Exercise prompt: Shift the click coordinates in the rows below by adding 37 to each number in them. Write out every line again, requests included, starting with the first line of the rows and going on through the line with "Explore Content (283, 236)".

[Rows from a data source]

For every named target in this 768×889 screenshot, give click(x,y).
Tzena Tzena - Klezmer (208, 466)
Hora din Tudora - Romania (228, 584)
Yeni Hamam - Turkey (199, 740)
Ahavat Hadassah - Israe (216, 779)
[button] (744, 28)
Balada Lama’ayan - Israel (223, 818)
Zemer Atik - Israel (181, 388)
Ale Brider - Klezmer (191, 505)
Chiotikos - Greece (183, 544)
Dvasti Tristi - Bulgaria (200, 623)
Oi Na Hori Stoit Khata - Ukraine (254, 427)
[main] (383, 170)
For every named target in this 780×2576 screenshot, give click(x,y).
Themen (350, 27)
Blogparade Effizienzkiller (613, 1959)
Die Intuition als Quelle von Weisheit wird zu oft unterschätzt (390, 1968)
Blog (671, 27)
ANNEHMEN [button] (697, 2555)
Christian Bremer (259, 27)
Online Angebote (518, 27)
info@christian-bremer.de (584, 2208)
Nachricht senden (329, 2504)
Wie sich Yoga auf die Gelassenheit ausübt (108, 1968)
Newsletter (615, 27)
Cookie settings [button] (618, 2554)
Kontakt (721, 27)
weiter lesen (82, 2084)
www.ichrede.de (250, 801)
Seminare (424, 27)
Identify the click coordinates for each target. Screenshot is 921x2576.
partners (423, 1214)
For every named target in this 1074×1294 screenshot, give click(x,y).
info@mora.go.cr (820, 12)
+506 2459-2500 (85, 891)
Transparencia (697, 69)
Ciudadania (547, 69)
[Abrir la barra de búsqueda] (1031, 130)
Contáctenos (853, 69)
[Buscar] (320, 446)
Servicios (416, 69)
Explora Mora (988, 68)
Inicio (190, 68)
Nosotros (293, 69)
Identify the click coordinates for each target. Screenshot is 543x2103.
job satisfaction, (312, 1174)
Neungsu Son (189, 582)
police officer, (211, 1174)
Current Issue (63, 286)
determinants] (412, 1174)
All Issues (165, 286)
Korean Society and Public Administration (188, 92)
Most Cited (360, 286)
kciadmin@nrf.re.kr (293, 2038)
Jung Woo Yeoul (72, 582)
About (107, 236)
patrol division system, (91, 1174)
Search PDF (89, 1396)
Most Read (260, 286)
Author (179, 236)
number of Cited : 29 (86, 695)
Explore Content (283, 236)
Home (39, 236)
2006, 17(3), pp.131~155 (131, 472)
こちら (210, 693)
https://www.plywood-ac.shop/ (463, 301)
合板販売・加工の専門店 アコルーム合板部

Task response:
For every named target in this 768×889 screenshot, give click(x,y).
Tzena Tzena - Klezmer (245, 503)
Hora din Tudora - Romania (265, 621)
Yeni Hamam - Turkey (236, 777)
Ahavat Hadassah - Israe (253, 816)
[button] (781, 65)
Balada Lama’ayan - Israel (260, 855)
Zemer Atik - Israel (218, 425)
Ale Brider - Klezmer (228, 542)
Chiotikos - Greece (220, 581)
Dvasti Tristi - Bulgaria (237, 660)
Oi Na Hori Stoit Khata - Ukraine (291, 464)
[main] (420, 207)
For every named target in this 780×2576 screenshot, give click(x,y).
Themen (387, 64)
Blogparade Effizienzkiller (650, 1996)
Die Intuition als Quelle von Weisheit wird zu oft unterschätzt (427, 2005)
Blog (708, 64)
ANNEHMEN [button] (734, 2592)
Christian Bremer (296, 64)
Online Angebote (555, 64)
info@christian-bremer.de (621, 2245)
Nachricht senden (366, 2541)
Wie sich Yoga auf die Gelassenheit ausübt (145, 2005)
Newsletter (652, 64)
Cookie settings [button] (655, 2591)
Kontakt (758, 64)
weiter lesen (119, 2121)
www.ichrede.de (287, 838)
Seminare (461, 64)
Identify the click coordinates for each target. Screenshot is 921x2576.
partners (460, 1251)
For every named target in this 1074×1294 screenshot, give click(x,y).
info@mora.go.cr (857, 49)
+506 2459-2500 (122, 928)
Transparencia (734, 106)
Ciudadania (584, 106)
[Abrir la barra de búsqueda] (1068, 167)
Contáctenos (890, 106)
[Buscar] (357, 483)
Servicios (453, 106)
Explora Mora (1025, 105)
Inicio (227, 105)
Nosotros (330, 106)
Identify the click coordinates for each target. Screenshot is 543x2103.
job satisfaction, (349, 1211)
Neungsu Son (226, 619)
police officer, (248, 1211)
Current Issue (100, 323)
determinants] (449, 1211)
All Issues (202, 323)
Korean Society and Public Administration (225, 129)
Most Cited (397, 323)
kciadmin@nrf.re.kr (330, 2075)
Jung Woo Yeoul (109, 619)
About (144, 273)
patrol division system, (128, 1211)
Search PDF (126, 1433)
Most Read (297, 323)
Author (216, 273)
number of Cited : 29 (123, 732)
Explore Content (320, 273)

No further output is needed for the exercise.